---- RECORD EXTRACTS
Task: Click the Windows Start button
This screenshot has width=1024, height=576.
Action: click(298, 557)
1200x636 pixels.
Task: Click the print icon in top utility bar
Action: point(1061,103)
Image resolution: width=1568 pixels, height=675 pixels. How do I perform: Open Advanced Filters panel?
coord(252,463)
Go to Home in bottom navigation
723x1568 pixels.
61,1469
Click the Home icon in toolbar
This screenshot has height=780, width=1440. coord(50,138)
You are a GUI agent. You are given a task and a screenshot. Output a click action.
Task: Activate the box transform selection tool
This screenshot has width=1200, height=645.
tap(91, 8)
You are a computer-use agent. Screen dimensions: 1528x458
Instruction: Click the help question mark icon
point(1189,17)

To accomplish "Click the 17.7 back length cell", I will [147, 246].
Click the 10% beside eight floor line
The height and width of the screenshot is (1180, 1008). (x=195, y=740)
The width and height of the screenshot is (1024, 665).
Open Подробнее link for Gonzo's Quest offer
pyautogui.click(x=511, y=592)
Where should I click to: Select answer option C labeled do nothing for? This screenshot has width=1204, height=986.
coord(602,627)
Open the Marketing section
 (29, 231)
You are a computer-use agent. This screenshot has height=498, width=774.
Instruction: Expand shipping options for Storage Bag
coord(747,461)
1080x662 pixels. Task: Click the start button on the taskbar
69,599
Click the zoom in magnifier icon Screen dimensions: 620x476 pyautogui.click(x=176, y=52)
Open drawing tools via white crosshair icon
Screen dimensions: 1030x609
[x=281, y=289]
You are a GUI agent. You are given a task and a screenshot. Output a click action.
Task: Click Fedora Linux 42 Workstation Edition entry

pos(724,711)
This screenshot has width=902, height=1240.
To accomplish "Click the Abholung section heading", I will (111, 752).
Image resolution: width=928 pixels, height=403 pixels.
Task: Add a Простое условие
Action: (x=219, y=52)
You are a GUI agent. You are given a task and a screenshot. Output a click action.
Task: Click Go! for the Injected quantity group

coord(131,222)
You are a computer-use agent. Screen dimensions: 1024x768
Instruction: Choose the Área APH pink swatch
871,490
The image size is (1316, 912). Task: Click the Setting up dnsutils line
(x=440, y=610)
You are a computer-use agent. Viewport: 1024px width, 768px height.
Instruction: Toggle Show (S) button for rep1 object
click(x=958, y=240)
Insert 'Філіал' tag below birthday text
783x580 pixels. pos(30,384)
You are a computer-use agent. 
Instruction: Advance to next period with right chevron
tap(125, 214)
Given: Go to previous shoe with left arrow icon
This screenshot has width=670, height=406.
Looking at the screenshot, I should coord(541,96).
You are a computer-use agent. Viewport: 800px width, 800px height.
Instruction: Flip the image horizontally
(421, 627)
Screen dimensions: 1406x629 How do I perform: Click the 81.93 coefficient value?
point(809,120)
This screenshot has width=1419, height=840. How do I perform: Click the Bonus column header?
--------
YOUR INSTRUCTIONS:
Your answer should be each line of the data that contains the word "Viewport", copied as it stands.

RESPONSE TO THIS EXERCISE:
You are a computer-use agent. Viewport: 1024px width, 768px height.
You are a computer-use agent. Viewport: 800px width, 800px height.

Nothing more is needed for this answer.